Request:
Reproduce, character for character, the lines of the records from the line containing "Open more options" through the end of the records, inclusive, omitting the pictures.

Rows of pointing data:
* START *
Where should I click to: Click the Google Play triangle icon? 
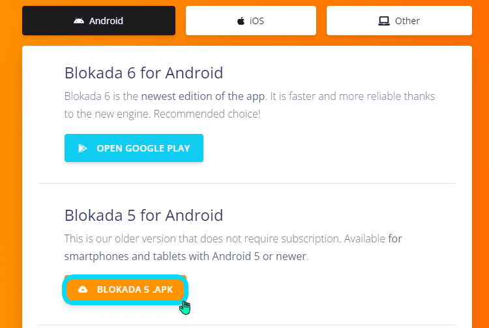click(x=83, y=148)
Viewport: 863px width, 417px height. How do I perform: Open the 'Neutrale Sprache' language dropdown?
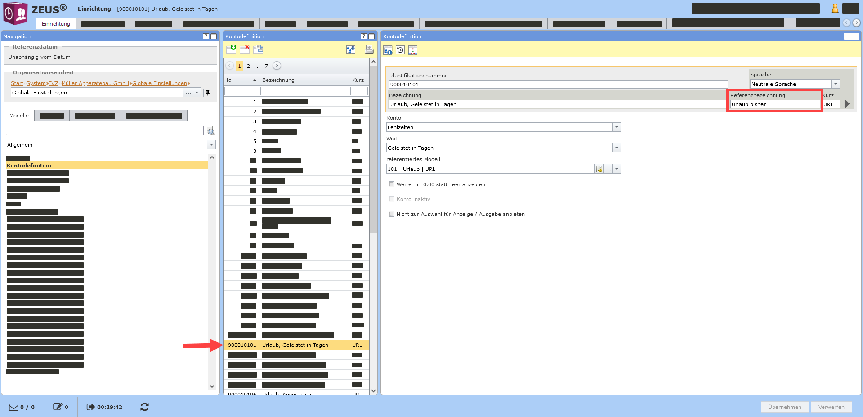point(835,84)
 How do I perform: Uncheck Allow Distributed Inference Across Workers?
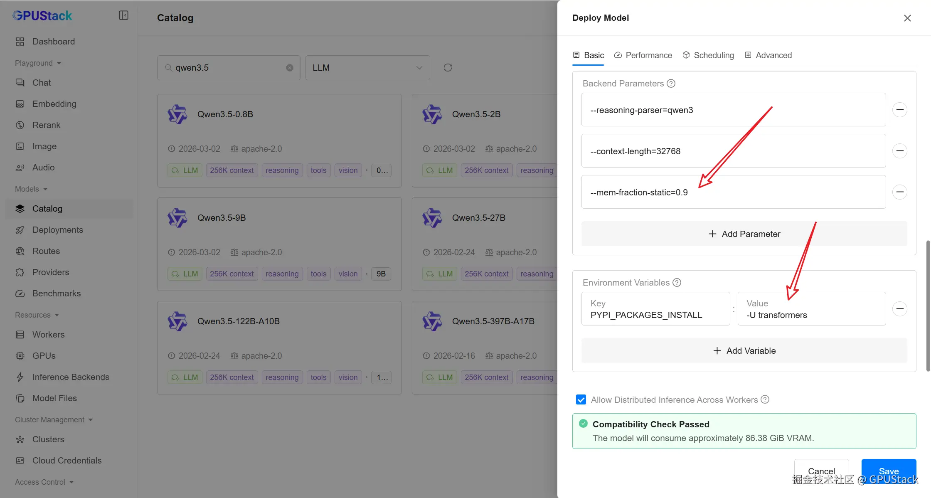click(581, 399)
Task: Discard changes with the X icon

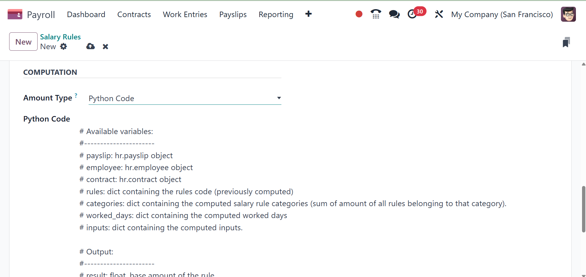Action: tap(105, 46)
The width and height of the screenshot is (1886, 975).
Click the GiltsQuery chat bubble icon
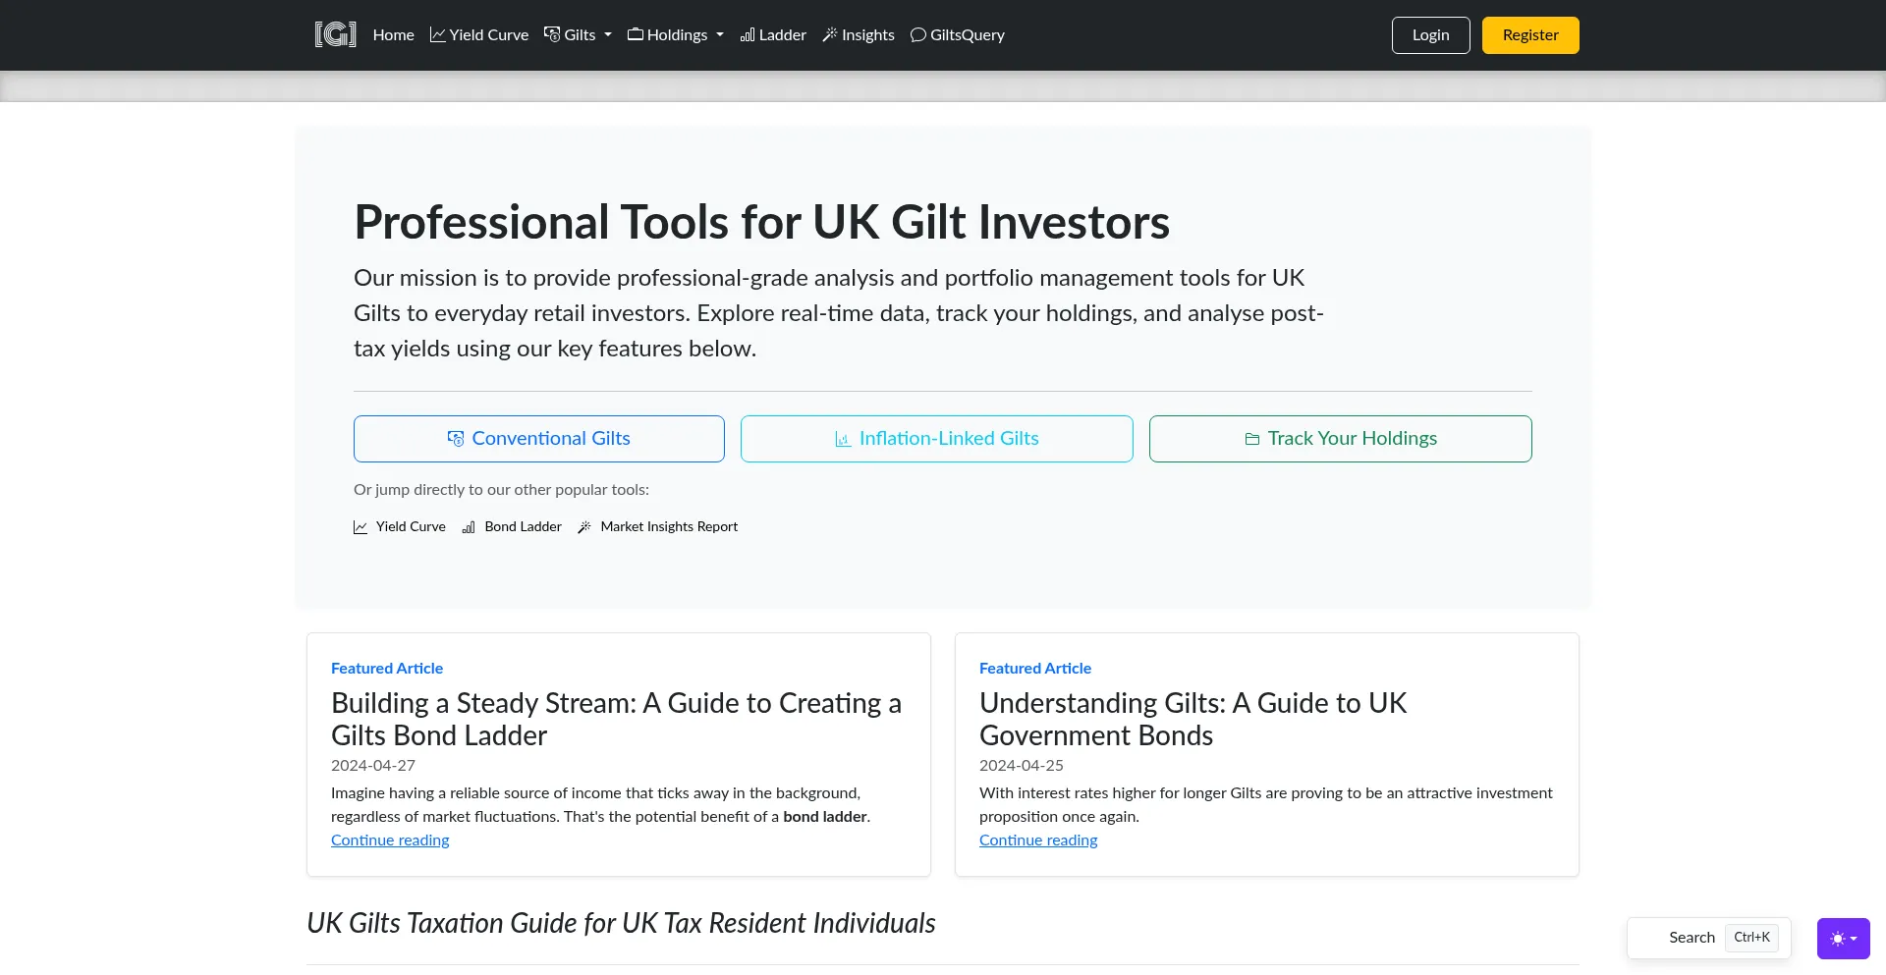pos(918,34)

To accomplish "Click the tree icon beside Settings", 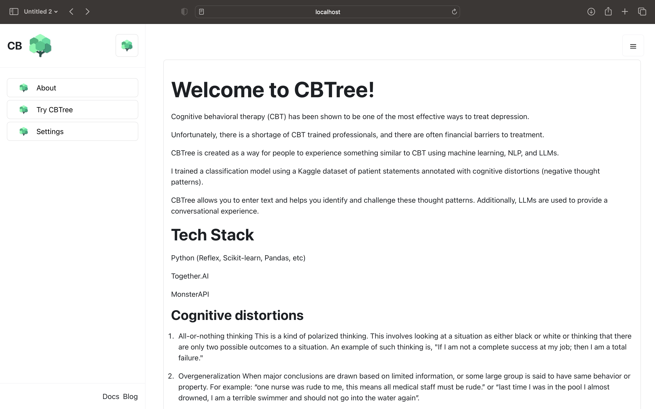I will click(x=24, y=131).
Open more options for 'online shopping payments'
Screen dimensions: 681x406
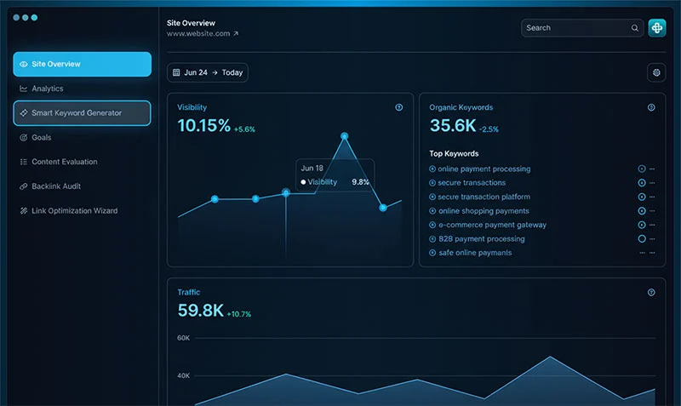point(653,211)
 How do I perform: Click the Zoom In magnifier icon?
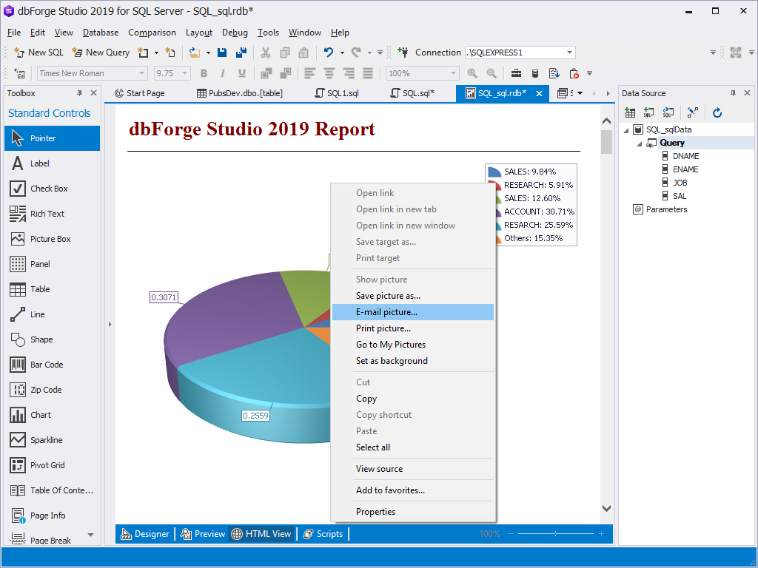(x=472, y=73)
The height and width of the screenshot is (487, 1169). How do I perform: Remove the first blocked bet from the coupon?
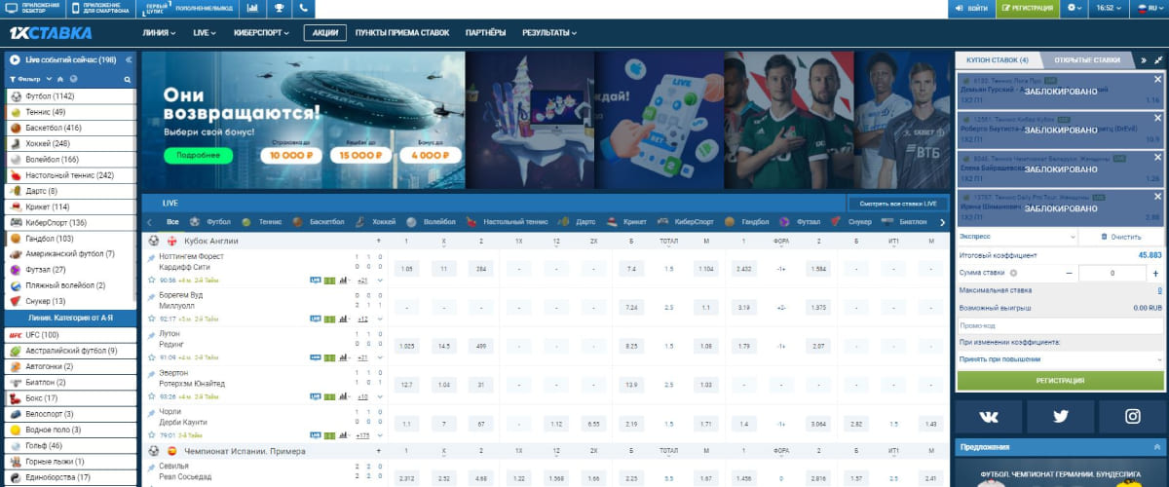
* END *
Exercise result:
Open more options for 'online shopping payments'
Screen dimensions: 681x406
point(653,211)
 How do I perform: Click the Zoom In magnifier icon?
(x=472, y=73)
The height and width of the screenshot is (487, 1169). How do I perform: Remove the first blocked bet from the coupon?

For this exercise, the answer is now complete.